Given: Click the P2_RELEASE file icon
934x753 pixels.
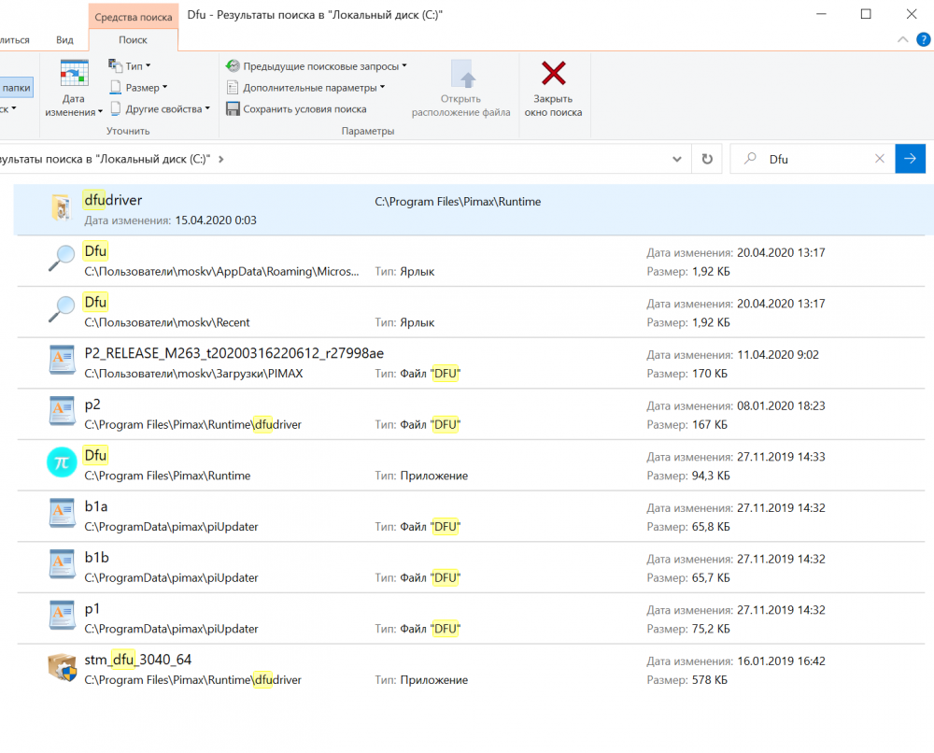Looking at the screenshot, I should point(62,361).

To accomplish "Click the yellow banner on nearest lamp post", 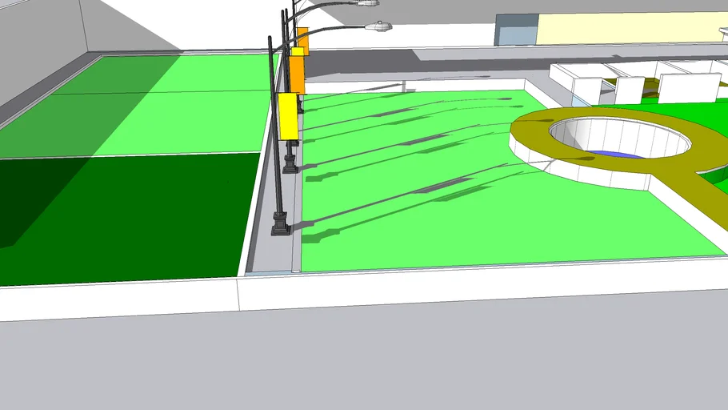I will point(287,117).
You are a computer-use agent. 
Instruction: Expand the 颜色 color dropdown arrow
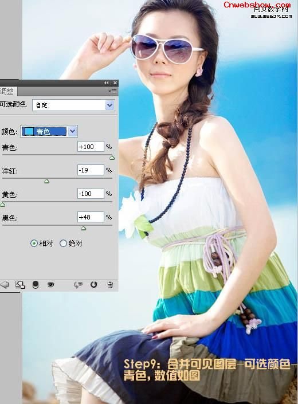click(x=73, y=131)
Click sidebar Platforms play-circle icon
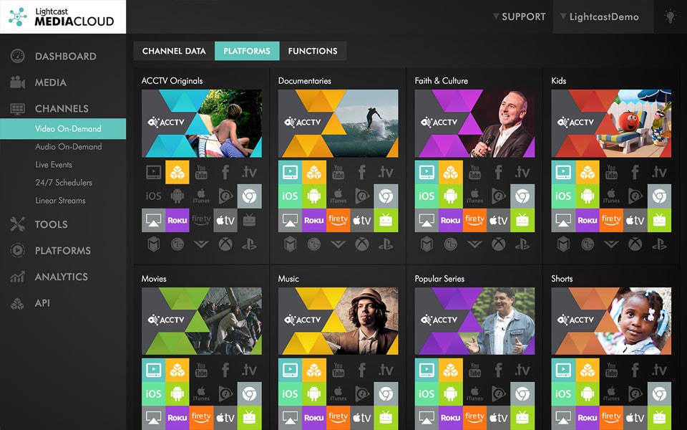Screen dimensions: 687x430 tap(17, 251)
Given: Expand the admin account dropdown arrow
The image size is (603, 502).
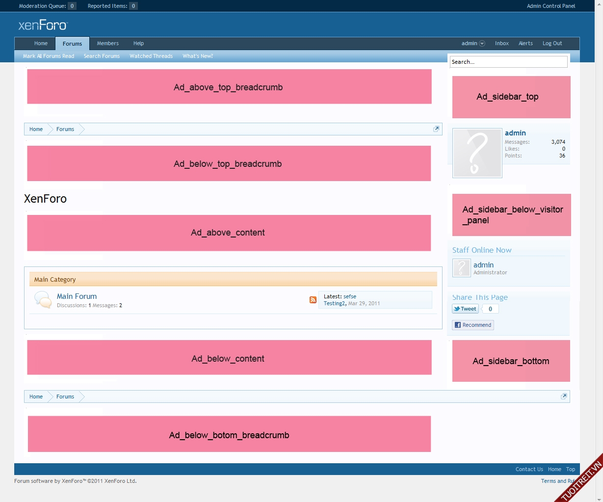Looking at the screenshot, I should 482,44.
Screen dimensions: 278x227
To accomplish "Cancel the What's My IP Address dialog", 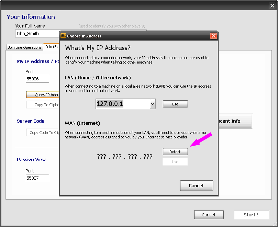I will pyautogui.click(x=196, y=185).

# # # # #

What is being asked: Reproduce each line of the data containing the word "Given".

Task response:
Given: Click the P2_RELEASE file icon
Given: Expand the admin account dropdown arrow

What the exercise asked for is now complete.